→ **Exercise goal**
Give back the full material exactly. Omit no line.

→ **Supplied records**
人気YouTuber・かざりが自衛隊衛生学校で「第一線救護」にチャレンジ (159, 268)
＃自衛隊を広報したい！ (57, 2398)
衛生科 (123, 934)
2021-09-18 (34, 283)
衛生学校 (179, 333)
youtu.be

→ **Answer**
人気YouTuber・かざりが自衛隊衛生学校で「第一線救護」にチャレンジ (159, 268)
＃自衛隊を広報したい！ (57, 2398)
衛生科 (123, 934)
2021-09-18 (34, 283)
衛生学校 (179, 333)
youtu.be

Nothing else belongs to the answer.